Pembangunan Inklusi yang Memberdayakan, Sebuah Refleksi
Selama lebih dari satu dekade ini, pembangunan yang mengacu pada Millenium Development Goals belum sepenuhnya memberikan perhatian ataupun concern terhadap pembangunan yang berkeadilan dan memihak kepada kelompok minoritas termasuk penyandang disabilitas. Kelompok marginal yang jumlahnya jutaan bahkan puluhan juta di negara ini adalah kelompok yang paling tertinggalkan dalam pembangunan. Fokus pembangunan baik dari segi kewilayahan, letak geografi, kesenjangan antara timur dan barat, belum lagi persoalan keberagaman atau diversity menjadi hal-hal penting yang terlewatkan dalam pembangunan. Di beberapa begara maju, disabilitas adalah bagian dari prinsip keberagaman. Persoalan-persoalan yang terjadi:
1. Permasalahan persepsi yang tidak benar dan tidak proper dalam memandang disabilitas. Hal ini disebabkan oleh berbagai macam hal, seperti pendekatan sosial budaya, pendekatan agama, warisan kolonialisme, pendekatan kesehatan yang selama berabad abad mengendap dalam pola pikir masyarakat pada umumnya. a. Dikotomi normal dan tidak normal, sempurna dan tidak sempurna, berunutung dan tidak beruntung, erat dalam kehidupan penyandang disabilitas. b. Ketidakmampuan dalam konteks bibit, bebet, dan bobottidak dipandang dalam konteks kekhususan sebagai bagian dari perbedaan. c. Akibat kutukan, dosa, dan hal hal supranatural lain menyebabkan penyandang disabilitas dipandang sebagai makhluk aneh dan menakutkan. d. Identik dengan sesuatu yang disandang, dan diderita sebagai penyakit. e. Makhluk yang harus dikasihani. f. Ditempatkan pada posisi yang eksklusif , seperti di Sekolah Luar Biasa, panti, dan lain lain. g. Pada era perang dunia dianggap sebagai beban yang harus dimusnahkan. Beberapa hal di atas terus mempengaruhi pola pikir masyarakat umum dalam memandang dunia disabilitas. Diskriminasi yang dialami penyandang disabilitas bahkan dimulai dari diskriminasi persepsi, belum lagi jika kita berbicara wanita penyandang disabilitas tentulah mereka mengalami multi diskriminasi atas perspektif gender yang mereka sandang. 2. Ketimpangan, ketidakadilan di berbagai bidang kehidupan dalam pembangunan bagi disabilitas. Banyak kebijakan pemerintah yang sudah diterbitkan baik dalam bentuk Undang Undang, Peraturan Pemerintah, Peraturan Menteri, bahkan Peraturan Dearah yang mencoba melindungi eksistensi penyandang disabilitas sebagai subjek dan penerima manfaat pembangunan di Indonesia.

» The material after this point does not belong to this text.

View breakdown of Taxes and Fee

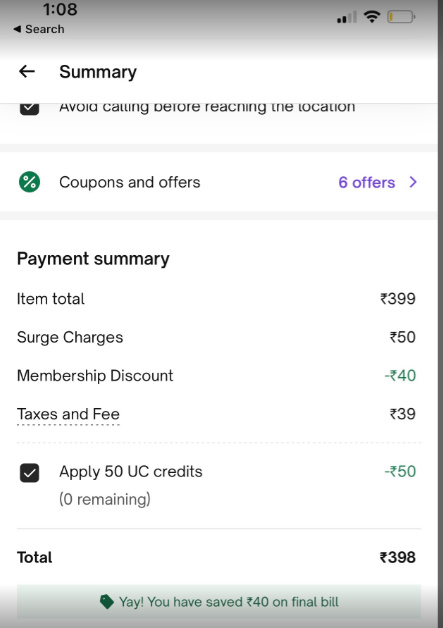(x=68, y=414)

Adapun kebijakan tersebut seperti: 1. Pasal 28H ayat (2) UUD 1945: “Setiap orang berhak mendapat kemudahan dan perlakuan khusus untuk memperoleh kesempatandan manfaat yang sama guna mencapai persamaan dan keadilan.” 2. UU No. 4/1979 tentang Kesejahteraan Anak; 3. UU No. 4/1997 tentang Penyandang Cacat; 4. UU No. 39/1999 tentang Hak Asasi Manusia; 5. UU No. 23/2002 tentang Perlindungan Anak; 6. UU No. 28/ 2002 tentang Bangunan Gedung; 7. UU No. 13/ 2003 tentang Ketenagakerjaan; 8. UU No. 20/ 2003 tentang Sistem Pendidikan Nasional; 9. UU No. 3/ 2005 tentang Sistem Keolahragaan Nasional; 10. UU No. 23/ 2007 tentang Perkeretaapian; 11. UU No. 17/2008 tentang Pelayaran; 12. UU No. 1/ 2009 tentang Penerbangan; 13. UU No. 11/ 2009 tentang Kesejahteraan Sosial; 14. UU No. 22/ 2009 tentang Lalu Lintas dan Angkutan Jalan; 15. UU No. 25/ 2009 tentang Pelayanan Publik; 16. UU No. 36/ 2009 tentang Kesehatan; 17. UU No. 13/ 2011 tentang Penanganan Fakir Miskin 18. UU No. 19/2011 tentang Konvensi Hak-hak Penyandang Disabilitas
Undang undang no 19 tahun 2011 yang meratifikasi Konverensi PBB tentang hak hak penyandang disabilitas (UNCRPD) merupakan momentum baru bagi penyandang disabilitas Indonesia dimana segala kebijakan, perlindungan, dan keterlibatan penyandang disabilitas dalam pembangunan berbasis pada hak-hak asasi manusia (tidak charitatif). Dari faktor kebijakan semakin sempurna dengan adanya UU no 19 tahun 2011. Namun yang menjadi permasalahan saat ini adalah perubahan Undang Undang no 4 tahun 1997 (berbasis charitatif) yang harmonis dengan Undang Undang no 19 tahun 2011 yang implementatif. Sebagus bagusnya kebijakan tentulah akan sempurna jika dapat dilaksanakan oleh pemangku kewajiban (political wheel) serta adanya konsekuensi logis jika tidak dilaksanakan agar ketidakadilan dan ketimpangan bagi penyandang disabilitas tidak lagi ada di bumi pertiwi.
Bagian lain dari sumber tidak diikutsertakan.